SMEP: Nonparametric Estimation (GSOC)

George Panterov (Ralf Gommers) GSOC 2012

status: merged, kernel regression partially unfinished in sandbox

Objective

Develop the nonparametric capabilities of statsmodels by focusing in particular on data-driven bandwidth selection procedures, conditional and unconditional multivariate probability and cumulative density estimation and implementing popular nonparametric and semiparametric regression models.

Abstract

As we get better at collecting data and as our computational resources continue to increase, nonparametric methods (despite the fact that they require more data and are more computationally intensive) will become more and more appealing to researchers. There are several commercial packages such as Matlab and Mathematica that can currently handle some nonparametric estimation. In addition some open source packages like R have libraries that can handle some nonparametric estimation [4] . The goal of this project is to develop an open-source, Python-based alternative to these sources within statsmodels (see [1] and [6]) which would make the package even more appealing to practitioners and academics and hopefully make Python the primary choice for computational work.

The main focus of my summer work will be to expand the current nonparametric capabilities of statsmodels [2] [3], in three main directions: develop the fully data-driven bandwidth selection methods and improve the existing “rule-of-thumb” methods; make it possible to handle conditional and unconditional multivariate kernel density estimation; and work on popular nonparametric models (see the textbook Nonparametric Econometrics by Qi Li and Jeff Racine, 2007)

Project Schedule

Pre-GSoC Get familiar with the profiling tools for Python and organize and familiarize with the existing code in the sandbox [3]. Look for tutorials for optimization for speed of the data-driven methods for bandwidth selection.

Week 1 – 2 (May 21 – June 3) Start work on the bandwidth selection methods.
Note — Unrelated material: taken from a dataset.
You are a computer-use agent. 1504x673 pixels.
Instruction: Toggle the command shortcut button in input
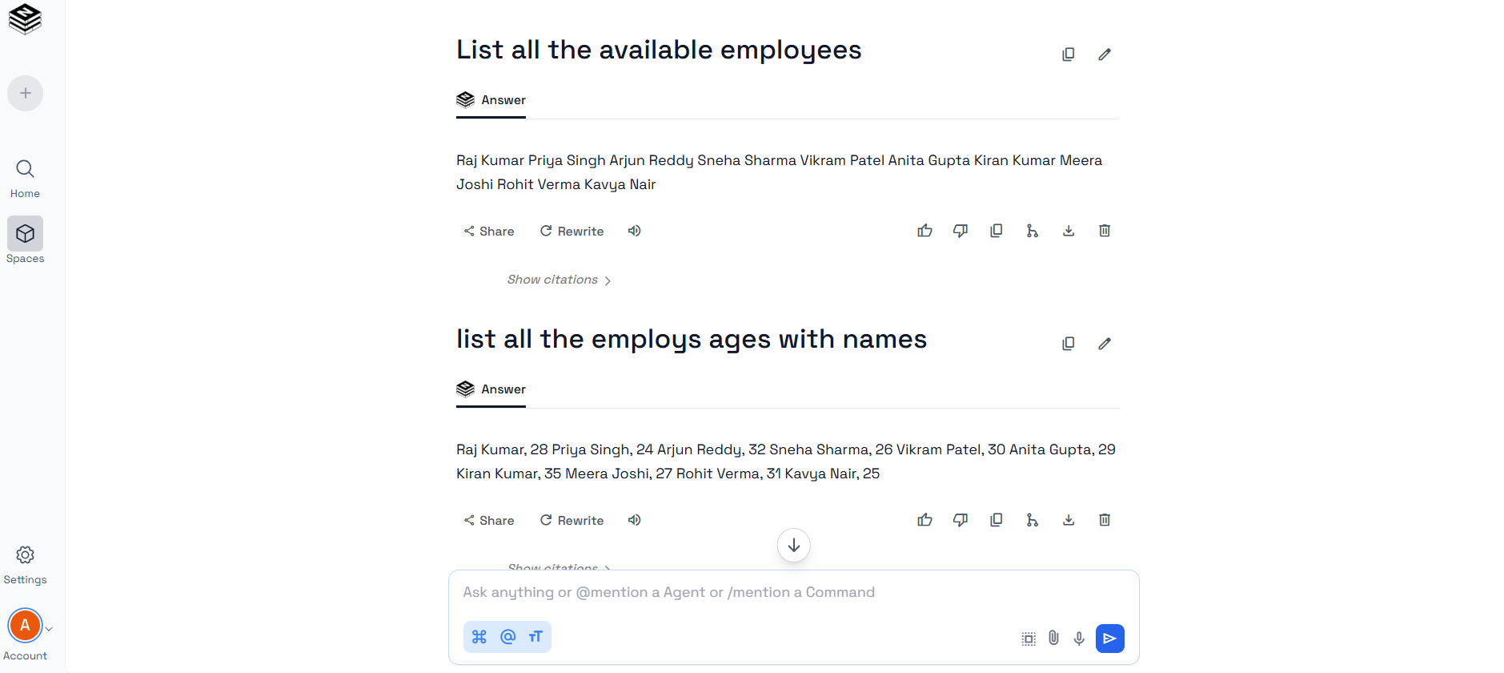479,637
Add to the current “rule-of-thumb” methods, fully data-driven methods such as likelihood cross and least-squares cross validation and the Hurvich, Simonoff and Tsai (1998) bandwidth selection method. Introduce several “plug-in” bandwidth selection procedures for some of the more popular distributions. Extend the kernel library to handle categorical variables.

Week 2 – 4 (June 4 – June 17) Begin work on two major classes: multivariate unconditional density estimator and multivariate conditional density estimators. Adapt the existing bandwidth selection procedures to handle the multivariate density estimation. Create two more classes that will estimate the cumulative densities in the conditional and unconditional case.
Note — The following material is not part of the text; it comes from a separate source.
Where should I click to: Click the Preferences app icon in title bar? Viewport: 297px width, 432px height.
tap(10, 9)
Week 4 – 6 (June 18 – July 1) Develop a class that fits nonparametric regression models of the type y=g(x)+e, where x is multivariate, and implements the local constant kernel estimator and the local linear kernel estimator proposed by Stone(1977) and Cleveland (1979) with appropriate significance tests and marginal effects.

Week 6 – 8 (July 2 – July 15) Midterm (July 13) . The work between week 1 and week 6 will form the backbone of the models to come. Code the appropriate tests for the conditional, unconditional density estimators and the nonparametric regression. Cross-check results with the nonparametric package “np” written for R and make sure all computational methods are working properly [4].

Week 8 – 10 (July 16 – July 29) Begin work on extending the model library. Write two classes that can fit semiparametric Tobit models and semiparametric censored regression models. Write appropriate tests for the models.

Week 10 – 12 (July 30 – August 12) Explore the feasibility of including more advanced models such as nonparametric simultaneous equation models and nonparametric panel data models. Check if there is existing code that overlaps and start the groundwork. These should overlap with the current existing capabilities of statsmodels [1]. Begin work on the documentation for the models and start writing tests for the nonparametric models developed in the second half of the summer. Compare results with other existing packages.

Week 12 - (August 13 - ) Polish up and improve any remaining issues with the code. Ensure that any issues with the documentation are complete.